The first step in creating an asset is to add documents to the Document library.
Users must have any one of the following policies to upload documents:
- Administrator Policy
- Creator Policy
This guide will walk you through the steps on how to set up your first document set.
Document set refers to the collection of documents that are used to train and test an asset.
Step 1: Know the accepted document formats & storage limitations
Before uploading the required documents, check the documents with the following accepted formats and storage limitations.
- Supported file formats: PDF, PNG, JPEG, TIFF, DOCX.
- Maximum document size: 20 MB.
- Ensure that the file is not password protected and not zipped.
- Make sure images and documents have a resolution of at least 200 DPI (300 DPI is recommended).
- Upload documents without watermarks.
Step 2: Create a document set
- Head to the Document Library module and then click Create document set.
- In Create document set window that appears, enter a unique document set name and a brief description of the document set.
- Click Create to create a new document set.
Step 3: Upload files
You can upload documents using the following options:
- Manual Upload: It allows you to upload the documents from your local system.
- Connector Upload: It allows you to configure the s3 connector and access the documents from the AWS and stored in the Doc Lib.
- Web Crawler Upload: It allows you to fetch the web pages and documents from the websites and stored in the Doc Lib
Manual Upload
- On the Document Library page, select the Document set you wish to import the documents.
- In the Document set page that appears, click Import and then select Files option to Import the required documents from your local system.
Connector Upload
- On the Document Library page, select the Document set you wish to Import the documents.
- In the Document set page that appears, click Import and then select Amazon S3 option.
- In the Amazon S3 connector window that appears, enter the required details.
- Optional: Use Test connection to test the connection.
- Click Start import to import the document via Amazon S3 connector.
- In Choose your connection, select the connection that you wish to connect.
- In Bucket Name, enter the bucket name.
- In Folder or file path, enter folder or file path.
- Click Add metadata to categorize and retrieve relevant information for the documents.
Web crawler Upload
- On the Document Library page, select the Document set you wish to import the documents into.
- In the Document set page that appears, click Import and then select Web Crawler option.
- In the Web Crawler window that appears, use the Custom option.
- In the URL, enter the URL that you wish to crawl.

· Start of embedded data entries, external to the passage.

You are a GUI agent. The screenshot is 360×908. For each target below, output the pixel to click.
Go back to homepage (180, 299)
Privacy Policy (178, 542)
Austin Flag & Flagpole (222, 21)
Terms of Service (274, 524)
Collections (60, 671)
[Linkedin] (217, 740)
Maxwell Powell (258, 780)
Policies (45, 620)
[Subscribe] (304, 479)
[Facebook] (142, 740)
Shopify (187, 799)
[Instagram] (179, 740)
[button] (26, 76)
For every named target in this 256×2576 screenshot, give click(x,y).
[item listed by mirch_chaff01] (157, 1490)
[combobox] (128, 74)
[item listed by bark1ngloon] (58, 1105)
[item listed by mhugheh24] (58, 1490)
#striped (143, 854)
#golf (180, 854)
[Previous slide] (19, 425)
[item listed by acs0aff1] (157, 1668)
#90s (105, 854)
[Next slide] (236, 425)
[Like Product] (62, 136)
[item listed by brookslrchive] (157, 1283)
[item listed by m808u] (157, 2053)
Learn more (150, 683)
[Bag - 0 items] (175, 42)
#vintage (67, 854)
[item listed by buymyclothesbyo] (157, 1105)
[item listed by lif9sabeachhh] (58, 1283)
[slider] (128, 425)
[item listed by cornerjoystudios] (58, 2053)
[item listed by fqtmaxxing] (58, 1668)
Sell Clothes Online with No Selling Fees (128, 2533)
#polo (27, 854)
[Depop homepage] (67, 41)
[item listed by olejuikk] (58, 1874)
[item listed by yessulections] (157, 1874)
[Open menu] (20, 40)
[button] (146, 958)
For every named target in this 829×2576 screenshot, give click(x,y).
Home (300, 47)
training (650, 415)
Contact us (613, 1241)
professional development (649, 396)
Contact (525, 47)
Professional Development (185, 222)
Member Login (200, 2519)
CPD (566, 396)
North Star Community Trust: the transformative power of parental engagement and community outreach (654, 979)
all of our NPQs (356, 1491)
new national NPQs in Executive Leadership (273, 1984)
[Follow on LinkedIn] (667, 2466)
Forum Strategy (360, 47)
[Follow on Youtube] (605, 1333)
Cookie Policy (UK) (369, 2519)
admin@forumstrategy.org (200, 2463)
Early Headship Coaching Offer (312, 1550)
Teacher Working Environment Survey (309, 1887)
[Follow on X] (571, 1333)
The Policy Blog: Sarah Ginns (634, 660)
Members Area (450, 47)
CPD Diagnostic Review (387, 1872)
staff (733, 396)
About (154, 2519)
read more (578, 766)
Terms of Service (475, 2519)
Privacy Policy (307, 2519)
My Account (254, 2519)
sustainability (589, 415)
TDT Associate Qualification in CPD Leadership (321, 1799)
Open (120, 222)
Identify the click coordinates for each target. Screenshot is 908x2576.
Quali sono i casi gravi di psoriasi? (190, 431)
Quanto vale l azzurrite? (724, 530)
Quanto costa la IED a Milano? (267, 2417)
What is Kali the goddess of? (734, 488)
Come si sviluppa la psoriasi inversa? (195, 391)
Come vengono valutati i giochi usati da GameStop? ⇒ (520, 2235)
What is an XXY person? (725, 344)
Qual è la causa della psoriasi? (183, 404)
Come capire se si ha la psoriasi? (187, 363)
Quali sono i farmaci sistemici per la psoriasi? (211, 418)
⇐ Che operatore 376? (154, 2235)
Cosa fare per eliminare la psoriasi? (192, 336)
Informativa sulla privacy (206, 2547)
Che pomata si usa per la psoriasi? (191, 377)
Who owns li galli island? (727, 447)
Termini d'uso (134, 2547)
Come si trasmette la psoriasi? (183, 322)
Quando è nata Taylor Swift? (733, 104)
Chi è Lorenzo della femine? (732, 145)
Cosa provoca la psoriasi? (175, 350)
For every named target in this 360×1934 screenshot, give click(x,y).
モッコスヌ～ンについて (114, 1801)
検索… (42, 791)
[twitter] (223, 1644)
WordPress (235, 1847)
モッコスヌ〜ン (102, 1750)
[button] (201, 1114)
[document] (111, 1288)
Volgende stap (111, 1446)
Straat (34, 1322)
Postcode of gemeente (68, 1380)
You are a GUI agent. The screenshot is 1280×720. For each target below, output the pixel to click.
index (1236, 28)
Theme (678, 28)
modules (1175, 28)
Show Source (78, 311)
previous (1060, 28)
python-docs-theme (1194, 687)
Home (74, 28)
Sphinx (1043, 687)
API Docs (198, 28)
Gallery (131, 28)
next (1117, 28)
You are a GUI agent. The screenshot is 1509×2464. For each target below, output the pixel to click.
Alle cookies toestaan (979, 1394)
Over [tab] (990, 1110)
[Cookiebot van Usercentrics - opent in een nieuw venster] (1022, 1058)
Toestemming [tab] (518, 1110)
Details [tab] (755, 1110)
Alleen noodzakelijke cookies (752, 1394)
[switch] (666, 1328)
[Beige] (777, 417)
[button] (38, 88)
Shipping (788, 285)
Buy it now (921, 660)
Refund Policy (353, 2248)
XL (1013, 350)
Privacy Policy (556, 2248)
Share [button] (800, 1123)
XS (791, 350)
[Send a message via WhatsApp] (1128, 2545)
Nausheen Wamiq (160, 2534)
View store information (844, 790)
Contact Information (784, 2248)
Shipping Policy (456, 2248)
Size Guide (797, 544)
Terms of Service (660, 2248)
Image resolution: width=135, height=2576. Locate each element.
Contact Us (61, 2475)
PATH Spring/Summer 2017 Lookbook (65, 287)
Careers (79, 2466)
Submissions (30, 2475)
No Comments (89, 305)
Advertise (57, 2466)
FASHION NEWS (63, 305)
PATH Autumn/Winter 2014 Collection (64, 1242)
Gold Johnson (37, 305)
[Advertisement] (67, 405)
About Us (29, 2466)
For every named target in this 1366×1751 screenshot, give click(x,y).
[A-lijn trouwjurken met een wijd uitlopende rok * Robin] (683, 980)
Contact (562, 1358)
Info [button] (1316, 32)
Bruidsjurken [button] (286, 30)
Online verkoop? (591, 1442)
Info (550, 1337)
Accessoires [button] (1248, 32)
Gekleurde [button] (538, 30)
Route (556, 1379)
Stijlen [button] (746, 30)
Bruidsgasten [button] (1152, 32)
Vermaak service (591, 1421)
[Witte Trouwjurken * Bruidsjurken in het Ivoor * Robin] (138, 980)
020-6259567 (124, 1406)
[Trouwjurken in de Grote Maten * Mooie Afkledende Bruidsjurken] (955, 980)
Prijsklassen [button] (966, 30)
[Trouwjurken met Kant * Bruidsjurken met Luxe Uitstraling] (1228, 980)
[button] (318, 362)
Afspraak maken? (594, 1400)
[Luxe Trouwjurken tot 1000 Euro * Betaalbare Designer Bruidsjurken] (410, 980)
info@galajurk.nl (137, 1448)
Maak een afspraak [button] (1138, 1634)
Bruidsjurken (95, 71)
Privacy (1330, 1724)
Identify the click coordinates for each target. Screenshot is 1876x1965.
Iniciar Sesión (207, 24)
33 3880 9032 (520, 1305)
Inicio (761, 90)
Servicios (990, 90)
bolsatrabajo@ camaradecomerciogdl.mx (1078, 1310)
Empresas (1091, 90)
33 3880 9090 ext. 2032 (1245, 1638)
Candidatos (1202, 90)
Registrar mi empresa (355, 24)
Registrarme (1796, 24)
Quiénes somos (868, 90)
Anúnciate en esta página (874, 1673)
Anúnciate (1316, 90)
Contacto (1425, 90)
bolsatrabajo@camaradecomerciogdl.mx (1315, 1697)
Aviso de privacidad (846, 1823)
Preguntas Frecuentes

- Optional: Add an additional URL if you wish to fetch the additional web pages from different domains. For example, If you entered “abcd.com” as the first url you can add other domains (abcd.in, Acbd.org) in additional URLs.
Note: It is recommended to provide the valid URLs and relative domains.
- In Scrap level, enter the level that you wish to fetch information from the web page. The scrap level refers to the depth or level of pages that the web crawler will scrape or visit during its crawling process. It determines how deep into a website’s structure the crawler will go to gather information.
For example: If you’re using a web crawler to gather information from a news website you set the scrap level to 2, the crawler will visit the homepage (level 0), then follow links to articles (level 1), and possibly follow links within those articles to other pages (level 2). It won’t go deeper than the specified level. - In Maximum URLs, enter the total number hyperlinks the web crawler will fetch information from. The maximum URL refers to the limit on the number of URLs or links that the web crawler will process during its crawling operation. This limit helps control the crawler’s workload and prevents it from endlessly crawling through an excessively large number of URLs. For example: If you’re using a web crawler to collect data from a bank’s website and you set the maximum URLs to 100, the crawler will stop after it has visited 100 different pages on the bank’s website, ensuring it doesn’t spend too much time crawling endless links.
- Click Start import to import the web pages into the Document library.